As Howard wrote, “Studies suggest that the real problem is that people who think in rules actually have less ability to think about solving problems.” Recently, for example, an airline mistakenly canceled one of my reservations. So I called customer service, but the guy on the other end of the line seemed like he couldn't really fathom putting me on another flight, because the rule was, my reservation was non-refundable. I had the now familiar feeling of talking to a pile of stones. This situation is so prevalent in American life that childhood is now completely managed. Personally, I consider myself lucky to have grown up in a time when parents allowed their children to roam freely to invent their own games and solve their problems.

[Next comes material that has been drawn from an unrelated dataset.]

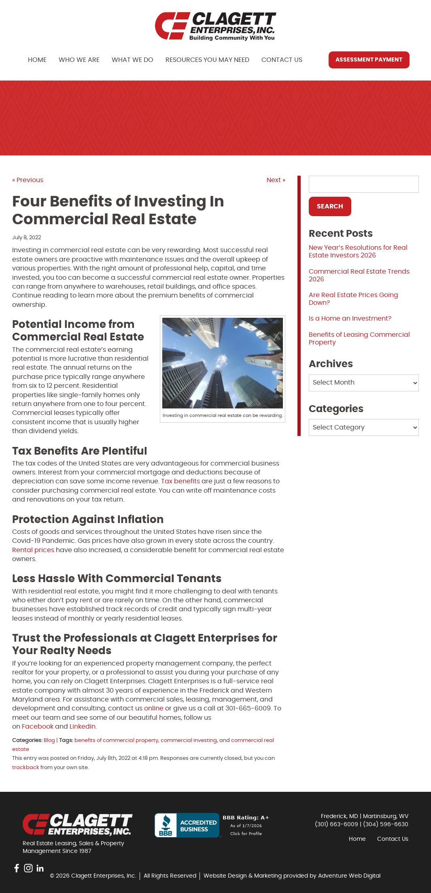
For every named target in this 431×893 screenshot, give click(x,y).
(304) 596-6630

Today, children's activities are supervised, controlled and dominated by rules, from travel sports to recess periods. Parents fear their children will be harmed, but as Jonathan Haidt and Greg Lukianoff have argued, by being overprotective, parents make their children more vulnerable and more vulnerable to harm.
For their part, high school students design their lives to fit the standards required by college admissions officers. But, what attributes do selective universities look for? It looks for students who are willing to conform to the formulas proposed by the gatekeepers. Institutions try to protect themselves from lawsuits, but the entire administrative apparatus comes with an implicit view of human nature: that people are weak, vulnerable, vulnerable, and somewhat stupid, need administrators to manage their lives, and must be trained never to take initiative for fear of falling into the wrong activities. The authorities consider it outside the permissible framework. The result is the soft tyranny that the French thinker Alexis de Tocqueville warned us about centuries ago, an authority that is “absolute, precise, regular, wise, and moderate.” In fact, Trump's populism is about many things, but one of them is the rebellion of working class people against administrative officials.
It is about people who want to live lives of freedom, creativity, and vitality, people who find themselves working jobs, sending their children to school, and visiting hospitals, where they encounter an “immense tutelary power” (in Tocqueville’s words) that seeks to diminish them.
*An American writer published by special arrangement with the New York Times Service.